Quality is a philosophical concept related to how persons, things, facts, activities, conditions and so on are. Quality is not absolute since it depends on values, both individual and shared among groups, communities and societies. Quality is relative since it depends on culture, ethics and civilisation, being linked to time, space and quantity dimensions. Therefore, quality is something difficult to grasp. It should improve, but for every situation to which it is related (persons, products, social communities, etc.) different aspects appear with several combinations. Today there are many approaches to quality and important good practices arise within the mainstream of Total Quality Management (TQM). TQM:
is a comprehensive approach that involves an organisation to continuously improve its performance over the long term, being customer–focused and meeting the needs of all stakeholders
concerns the system as a an undivided "whole", an organisational complex based on interdependent components (e.g. suppliers, inputs, processes, resources, people, outputs, customers, etc.)

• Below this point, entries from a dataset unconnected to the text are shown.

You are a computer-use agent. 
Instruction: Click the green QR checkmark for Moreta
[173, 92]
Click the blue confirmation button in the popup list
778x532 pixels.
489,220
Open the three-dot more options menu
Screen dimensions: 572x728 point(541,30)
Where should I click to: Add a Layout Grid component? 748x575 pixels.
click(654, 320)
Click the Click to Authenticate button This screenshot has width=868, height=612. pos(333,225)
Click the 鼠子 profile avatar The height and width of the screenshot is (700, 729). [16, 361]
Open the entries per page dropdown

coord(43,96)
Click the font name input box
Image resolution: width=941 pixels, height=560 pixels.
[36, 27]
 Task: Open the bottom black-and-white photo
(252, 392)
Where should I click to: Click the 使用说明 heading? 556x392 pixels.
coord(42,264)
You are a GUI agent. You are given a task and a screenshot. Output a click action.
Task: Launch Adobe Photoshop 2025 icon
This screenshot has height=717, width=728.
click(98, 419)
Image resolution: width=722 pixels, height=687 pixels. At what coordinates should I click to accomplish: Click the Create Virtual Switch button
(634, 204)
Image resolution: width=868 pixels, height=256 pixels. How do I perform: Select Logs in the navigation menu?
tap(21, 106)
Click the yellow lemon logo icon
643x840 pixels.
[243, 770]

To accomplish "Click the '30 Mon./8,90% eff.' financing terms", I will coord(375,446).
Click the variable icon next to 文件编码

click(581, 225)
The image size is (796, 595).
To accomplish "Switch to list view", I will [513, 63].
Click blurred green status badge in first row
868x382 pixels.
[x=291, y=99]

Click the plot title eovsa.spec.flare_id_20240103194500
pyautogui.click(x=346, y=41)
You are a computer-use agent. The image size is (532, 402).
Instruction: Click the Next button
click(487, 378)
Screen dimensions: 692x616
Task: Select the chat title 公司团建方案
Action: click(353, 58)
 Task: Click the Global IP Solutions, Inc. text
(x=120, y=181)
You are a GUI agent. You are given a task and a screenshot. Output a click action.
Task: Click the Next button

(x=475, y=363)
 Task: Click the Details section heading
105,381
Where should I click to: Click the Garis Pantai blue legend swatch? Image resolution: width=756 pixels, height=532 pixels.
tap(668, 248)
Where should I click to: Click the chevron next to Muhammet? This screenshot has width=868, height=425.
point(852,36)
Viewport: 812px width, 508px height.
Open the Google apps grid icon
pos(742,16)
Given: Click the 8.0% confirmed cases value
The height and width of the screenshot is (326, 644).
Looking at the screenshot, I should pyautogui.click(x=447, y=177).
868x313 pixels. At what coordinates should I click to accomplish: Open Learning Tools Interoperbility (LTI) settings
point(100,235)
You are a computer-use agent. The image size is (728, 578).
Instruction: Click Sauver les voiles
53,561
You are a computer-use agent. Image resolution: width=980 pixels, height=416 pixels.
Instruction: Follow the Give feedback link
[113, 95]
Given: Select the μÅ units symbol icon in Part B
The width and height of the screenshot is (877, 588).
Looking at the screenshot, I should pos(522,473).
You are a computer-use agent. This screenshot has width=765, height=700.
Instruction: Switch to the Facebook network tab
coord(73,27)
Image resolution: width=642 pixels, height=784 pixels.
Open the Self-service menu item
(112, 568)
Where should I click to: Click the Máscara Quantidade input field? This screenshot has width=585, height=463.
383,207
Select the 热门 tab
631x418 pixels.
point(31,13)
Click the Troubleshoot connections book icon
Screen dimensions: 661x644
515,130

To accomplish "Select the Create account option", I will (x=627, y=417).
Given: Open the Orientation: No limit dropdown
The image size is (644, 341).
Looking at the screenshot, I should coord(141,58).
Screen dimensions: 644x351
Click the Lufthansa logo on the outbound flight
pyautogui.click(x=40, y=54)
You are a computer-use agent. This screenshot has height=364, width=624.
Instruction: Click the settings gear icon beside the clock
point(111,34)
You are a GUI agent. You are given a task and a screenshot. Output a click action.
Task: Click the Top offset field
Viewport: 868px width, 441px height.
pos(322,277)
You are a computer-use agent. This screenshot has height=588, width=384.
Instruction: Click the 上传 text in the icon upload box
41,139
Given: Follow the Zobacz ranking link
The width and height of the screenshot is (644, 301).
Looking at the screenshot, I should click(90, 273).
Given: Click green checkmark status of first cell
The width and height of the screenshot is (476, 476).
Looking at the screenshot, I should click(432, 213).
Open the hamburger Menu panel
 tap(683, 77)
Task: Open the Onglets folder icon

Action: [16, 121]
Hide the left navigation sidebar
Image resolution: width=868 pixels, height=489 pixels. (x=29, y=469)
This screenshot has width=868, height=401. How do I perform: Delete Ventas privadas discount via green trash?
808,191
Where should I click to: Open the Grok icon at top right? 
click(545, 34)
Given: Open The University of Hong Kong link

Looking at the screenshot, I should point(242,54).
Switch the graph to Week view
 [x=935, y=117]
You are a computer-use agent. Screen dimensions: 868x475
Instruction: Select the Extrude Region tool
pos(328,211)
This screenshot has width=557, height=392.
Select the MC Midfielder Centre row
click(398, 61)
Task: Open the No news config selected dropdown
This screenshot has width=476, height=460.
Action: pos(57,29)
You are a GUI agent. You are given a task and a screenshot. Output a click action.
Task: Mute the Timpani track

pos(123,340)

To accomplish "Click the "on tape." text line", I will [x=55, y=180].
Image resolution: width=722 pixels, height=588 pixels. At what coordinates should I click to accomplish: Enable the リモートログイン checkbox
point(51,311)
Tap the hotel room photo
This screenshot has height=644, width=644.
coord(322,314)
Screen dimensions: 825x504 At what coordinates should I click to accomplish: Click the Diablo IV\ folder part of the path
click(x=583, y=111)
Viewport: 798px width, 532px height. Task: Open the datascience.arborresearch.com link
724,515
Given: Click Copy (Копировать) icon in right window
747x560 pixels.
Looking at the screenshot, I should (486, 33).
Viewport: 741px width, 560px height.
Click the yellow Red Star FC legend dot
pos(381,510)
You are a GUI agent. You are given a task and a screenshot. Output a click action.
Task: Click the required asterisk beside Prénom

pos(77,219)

considers the effects of changes on the entire system, not just the individual elements
- develops a climate of trust and co-operation among the stakeholders
TQM itself, as a container of concepts aimed at pursuing quality, changes in relation to corporate and community culture. Three basic Japanese terms clearly represent the above assumption:
Kaizen, as a process of continuous, slow, day-by-day change
- Kairyo, as fast, unpredictable modifications and improvement
- Kyosei, as an emphasis on social and environmental responsibilities for the present and future generations, as well as equity within world-wide and between local economies
While ISO 9000 certifications have been created for TQM, those concerning ISO 14001, EMAS and SA 8000 more properly regard TQEM. Their ways to improve quality underline how corporate strategic visions are necessary to promote the principles of sustainable development as a set of core values guiding the firm’s decision-making processes at all levels and fields of activity (e.g. marketing, training, auditing, life cycle of products and processes, etc.).
The quality management approach therefore starts on a meta-level and does not prescribe fixed standards. It deals with the methods and procedures with which quality targets that have been set can be attained or exceeded. The commitment is to ensure optimal and transparent management in the fulfilment of very complex objectives.